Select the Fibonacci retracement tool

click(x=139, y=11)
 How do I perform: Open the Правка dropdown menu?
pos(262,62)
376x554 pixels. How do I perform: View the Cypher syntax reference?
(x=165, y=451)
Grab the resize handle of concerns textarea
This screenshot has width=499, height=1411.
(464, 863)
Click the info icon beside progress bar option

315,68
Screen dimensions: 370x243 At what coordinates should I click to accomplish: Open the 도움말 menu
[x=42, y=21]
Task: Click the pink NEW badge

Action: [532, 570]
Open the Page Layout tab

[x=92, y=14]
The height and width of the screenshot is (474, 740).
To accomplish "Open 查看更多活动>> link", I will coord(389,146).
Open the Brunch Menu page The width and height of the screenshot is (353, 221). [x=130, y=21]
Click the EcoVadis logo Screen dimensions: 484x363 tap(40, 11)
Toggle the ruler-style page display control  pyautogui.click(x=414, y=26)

*Stated task:* Convert the rows above into a numbered list, leaving out the blank lines.

*Worked answer:*
1. Select the Fibonacci retracement tool
2. click(x=139, y=11)
3.  How do I perform: Open the Правка dropdown menu?
4. pos(262,62)
5. 376x554 pixels. How do I perform: View the Cypher syntax reference?
6. (x=165, y=451)
7. Grab the resize handle of concerns textarea
8. This screenshot has width=499, height=1411.
9. (464, 863)
10. Click the info icon beside progress bar option
11. 315,68
12. Screen dimensions: 370x243 At what coordinates should I click to accomplish: Open the 도움말 menu
13. [x=42, y=21]
14. Task: Click the pink NEW badge
15. Action: [532, 570]
16. Open the Page Layout tab
17. [x=92, y=14]
18. The height and width of the screenshot is (474, 740).
19. To accomplish "Open 查看更多活动>> link", I will coord(389,146).
20. Open the Brunch Menu page The width and height of the screenshot is (353, 221). [x=130, y=21]
21. Click the EcoVadis logo Screen dimensions: 484x363 tap(40, 11)
22. Toggle the ruler-style page display control  pyautogui.click(x=414, y=26)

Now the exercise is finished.